Middle Tennessee mother fights boys-only corporal punishment policy
LAWRENCEBURG, Tenn. — A Middle Tennessee mother is fighting a corporal punishment policy at her son’s high school.
She said it’s not the hitting she’s concerned with, but who is receiving the punishment.
Misty Kilburn said her son came home from Lawrence County High School with a letter stating the teacher in his construction trade class was going to reinstate corporal punishment due to misbehavior.
Kilburn said she was about to sign it until she learned it only applied to one gender.

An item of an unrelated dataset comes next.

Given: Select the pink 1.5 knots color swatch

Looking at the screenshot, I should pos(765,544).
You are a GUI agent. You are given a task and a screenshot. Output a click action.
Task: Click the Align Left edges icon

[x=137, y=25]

The note reads in part: “Due to interruptions and discipline problems in trade classes, we are going to reinstate corporal punishment.”
Kilburn didn’t have a problem with the note, but then her son told her something else.
“The girls were sent into another classroom and the boys were the ones who had to write this out, and the girls were not to be included on the corporal punishment,” she said.
Kilburn said she spoke with the assistant principal who told her the school stopped paddling females years ago.
“I believe they are dividing the females. They are saying it’s OK for boys to get paddled but not girls. This is 2016. We are all equal. Let’s move away from that,” Kilburn said.
A spokeswoman for the school said she is looking into the issue and will provide a statement Thursday. She would not confirm or deny a permission slip went out.
A school board member said he too had heard about it, and plans to bring it up at Thursday’s board meeting.
Meanwhile, Kilburn said she will not sign the permission slip unless the policy changes to include girls.
“It’s like making the females a weaker sex. We are not weaker. We do the same jobs, we take the same classes,” Kilburn said.
Tennessee is one of 19 states to still allow corporal punishment.